PLoS ONE does not do the same thing for less. It does not cultivate specific audiences. It does not evaluate quality beyond “methodologically sound” or novelty or importance. It seems that the per-article accesses for PLoS ONE are falling year after year because of the limited functions PLoS ONE delivers for authors. As for copyright, you need to understand that copyright is useless to authors of scientific papers — what they have before publication is non-rival and non-excludable information (if I make the same discovery before publication, and I get my finding published first, I win — you can’t exclude me from that and you won’t be able to trump that). Publication makes the information rival and excludable. After that, copyright has no value to scientific authors, but it does allow publishers to protect the works through statutory methods, while unregistered copyright does not.

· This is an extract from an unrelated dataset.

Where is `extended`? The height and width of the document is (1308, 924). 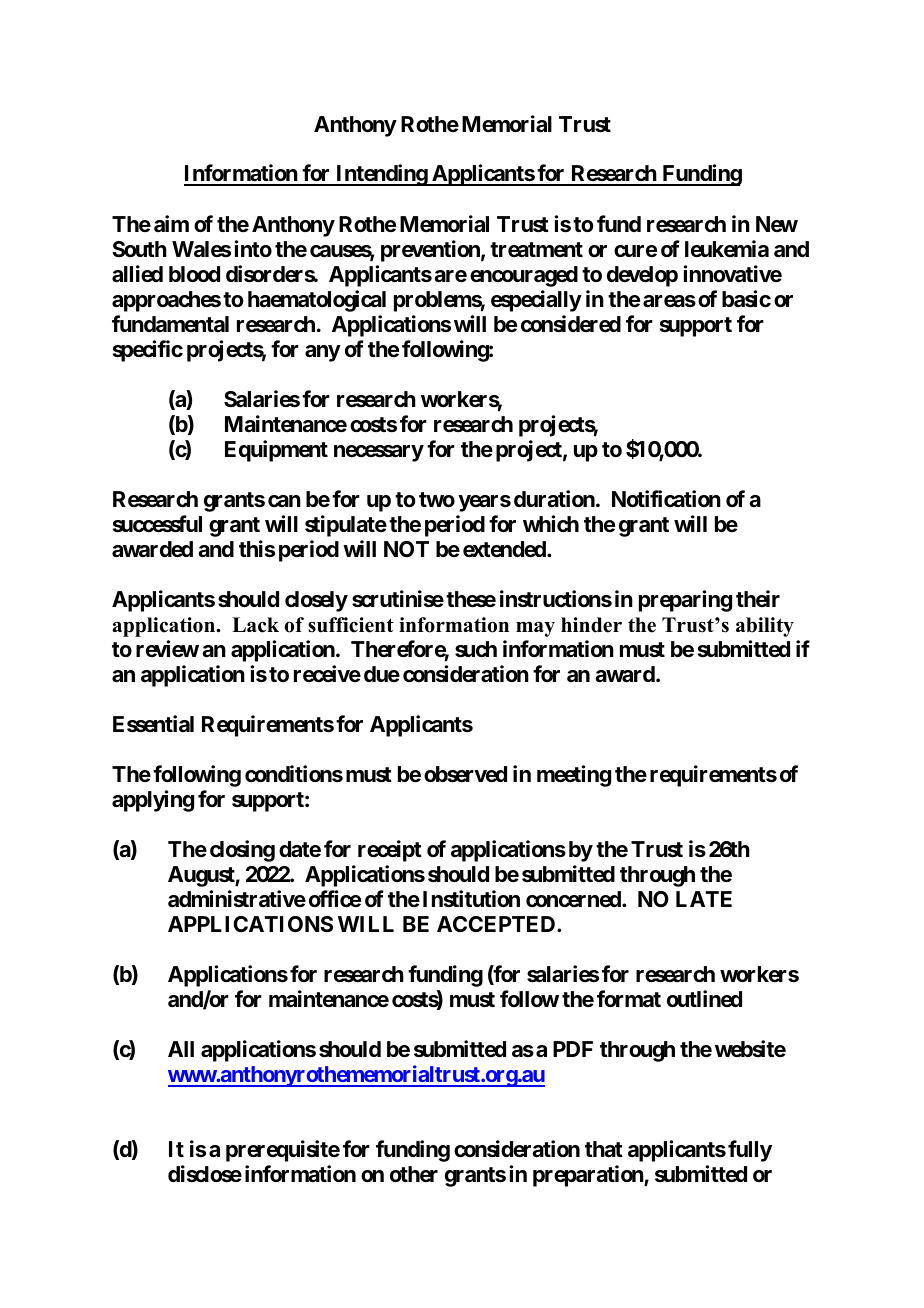 extended is located at coordinates (505, 549).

So, PLoS ONE is not providing copyright registration and protection services to authors, either.

Cultivating an audience is a major role for journals. Why would a pediatrician read PLoS ONE rather than PEDIATRICS? One signals through its brand and editorial focus that the content will be relevant and interesting to pediatricians. PLoS ONE does not do this.

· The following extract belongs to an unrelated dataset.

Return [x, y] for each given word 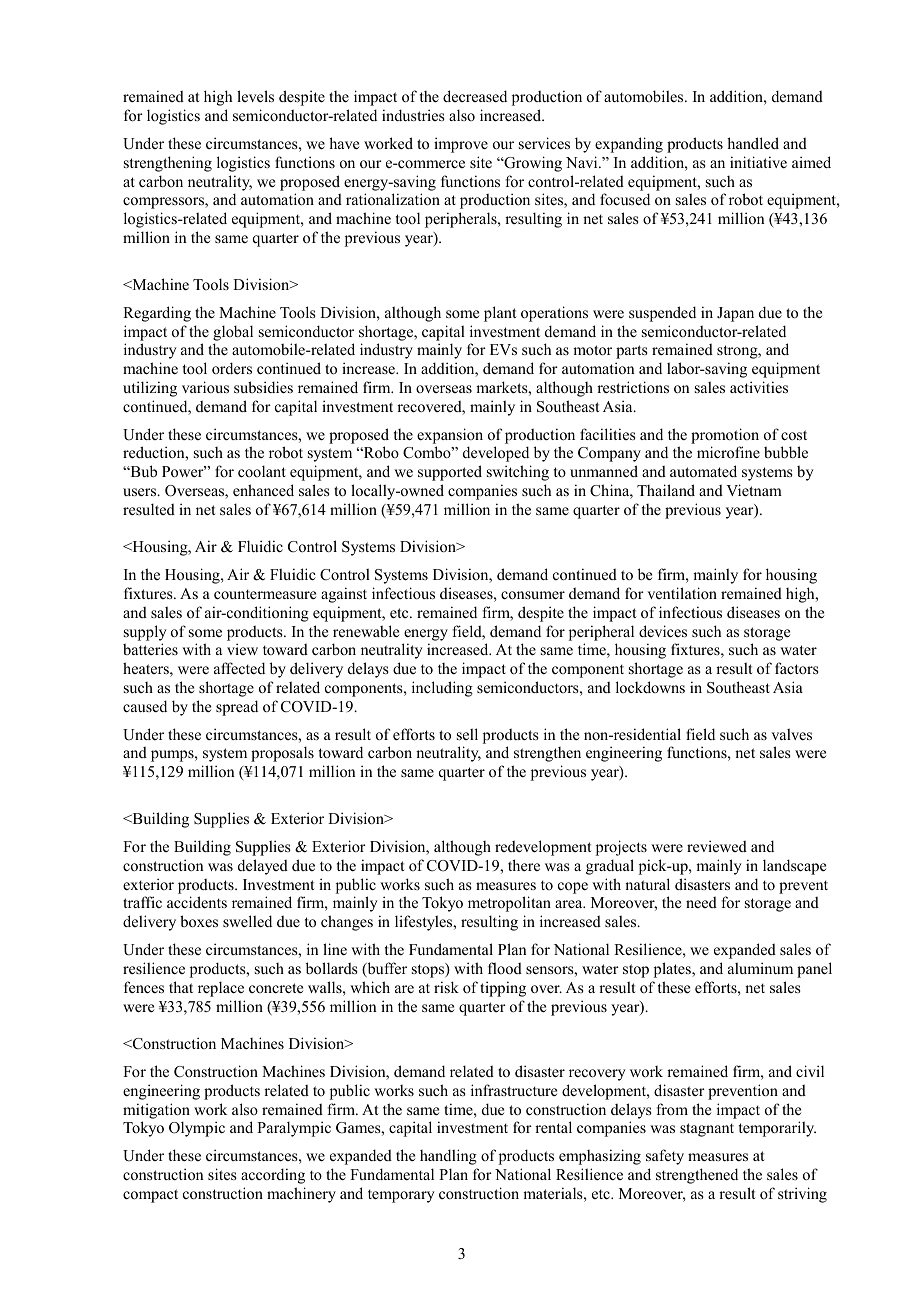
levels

And these “people” at the head of most journals are scientists, physicians, or academics. They are qualified to make these decisions.

Funders make bets on hypotheses and research plans. Some prove interesting, many prove uninteresting or unworkable. The funders don’t decide whether it was a good study. They only decide to fund it. Experts need to decide whether the results are worth a hoot, and that’s what journal reviewers and editors do. And they need to make sure it reaches the right audience.

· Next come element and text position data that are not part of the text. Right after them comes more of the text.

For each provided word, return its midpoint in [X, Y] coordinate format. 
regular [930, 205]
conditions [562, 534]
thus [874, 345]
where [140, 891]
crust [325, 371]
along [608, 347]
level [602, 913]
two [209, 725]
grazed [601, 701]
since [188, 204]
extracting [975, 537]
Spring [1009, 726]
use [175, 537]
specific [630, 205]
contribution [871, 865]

A recent study showed that something like 15% of Ph.D. recipients are in a tenured position within 6 years of receiving their degree. I would suggest that if you publicly refer to 85% of the postdocs and students at your institution as “failures”, you may not end up the most popular person on campus. An unwillingness to accept that others follow different career paths may result in people regarding you as out of touch, a poor mentor or even an ivory tower snob. Given the relatively high demands and low rewards offered by your chosen career path, many would likely dispute your extremely limited definition of success.

It should also be noted that many non-print journals, such as most of those published by PLoS employ “failures” as professional editors, and in my experience, editors who are working scientists are no less selective than their full time editorial counterparts.

I see I’ve clearly touched a raw nerve with you ‘professional’ editors.

Actually, you just sound petty and bitter. Glad we gave you a chance to vent though. Best of luck in the future.

The random decision of: “great science, but not novelty enough” or “great science, but not broad enough” is just mind boggling. Especially when you can actually see other papers being published in the same journals that are very similar in novelty/broad status. Very difficult not to assume luck, personal acquaintances, institution is not playing a role. Plus, one has to rewrite all the papers in a specific format, spend an immense amount of time doing it. Instead of doing science. I will never again loose my time over this. Long live to Plos ONE!

In my field, journals like Nature and Science have published papers from a small select group of authors, who have an incestuous author/reviewer relationship. Over time, most of those papers have been discredited but only after considerable struggle to publish….and not by publishing in these journals. The editors invariably send papers that go counter to the results by this select group of star authors, who have a vested interest in rejecting them….assuming they go out for review in the first place. Therefore now I find no incentive to submit papers on this topic to Nature or Science…although I have published paper on other topics there.
I was on sidelines regarding PLos ONE but having seen that traditional journals are becoming ‘Of the mediocre, by the mediocre, and for mediocre’, I think PLoS One is needed to revamp publication integrity. As more quality papers appear in PLoS, the best scientists will take back the role of guardians of good research once again, and also Forcing editors in other journals to realize they have no incentive to play favorites.